Written acknowledgments of paternity made under oath by the father and mother prior to July 1, 1990, shall have the same legal effect as a judgment entered pursuant to § 20-49.8. Revocation of Claim to Paternity
Virginia Code § 20-49.1 An acknowledgment of paternity may be rescinded by either party within 60 days from the date on which it was signed unless an administrative or judicial order relating to the child in an action to which the party seeking rescission was a party is entered prior to the rescission.
A written statement shall have the same legal effect as a judgment entered pursuant to § 20-49.8 and shall be binding and conclusive unless, in a subsequent judicial proceeding, the person challenging the statement establishes that the statement resulted from fraud, duress, or a material mistake of fact.
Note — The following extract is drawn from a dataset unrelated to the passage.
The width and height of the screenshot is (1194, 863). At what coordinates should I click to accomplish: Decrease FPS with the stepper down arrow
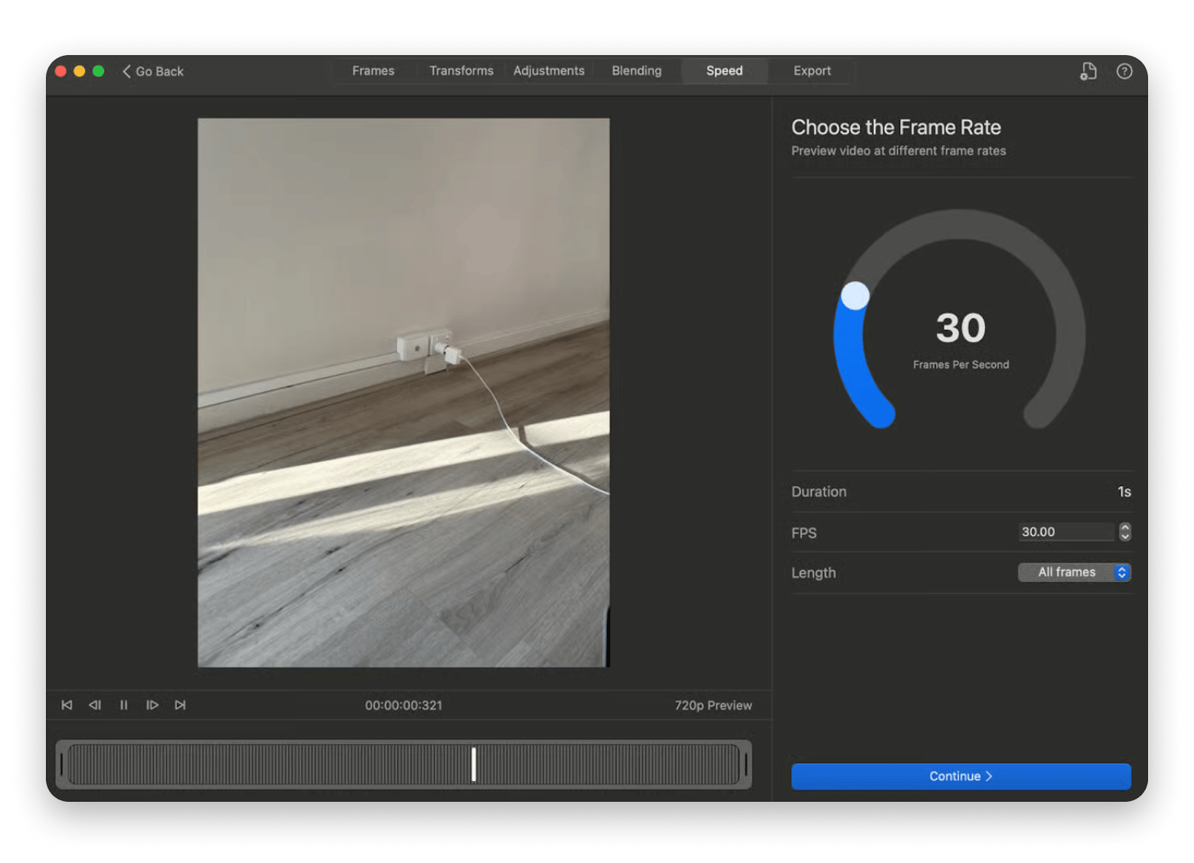tap(1124, 536)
In any subsequent proceeding in which a statement acknowledging paternity is subject to challenge, the legal responsibilities of any person signing it shall not be suspended during the pendency of the proceeding, except for good cause shown.
Relief from Paternity Determination.
Virginia Code 20-49.10
An individual may file a petition for relief and, except as provided herein, the court may set aside a final judgment, court order, administrative order, obligation to pay child support or any legal determination of paternity if a scientifically reliable genetic test performed in accordance with this chapter establishes the exclusion of the individual named as a father in the legal determination. The court shall appoint a guardian ad litem to represent the interest of the child. The petitioner shall pay the costs of such test. A court that sets aside a determination of paternity in accordance with this section shall order completion of a new birth record and may order any other appropriate relief, including setting aside an obligation to pay child support. No support order may be retroactively modified, but may be modified with respect to any period during which there is a pending petition for relief from a determination of paternity, but only from the date that notice of the petition was served on the nonfiling party.
A court shall not grant relief from determination of paternity if the individual named as father (i) acknowledged paternity knowing he was not the father, (ii) adopted the child, or (iii) knew that the child was conceived through artificial insemination.
The bottom line is that it is important to have the paternity established early on; however, it is equally important if there is any doubt as to paternity to have that resolved early on too. It is much less traumatic to have an infany's DNA tested and find out that the child is not yours than to discover it farther down the road.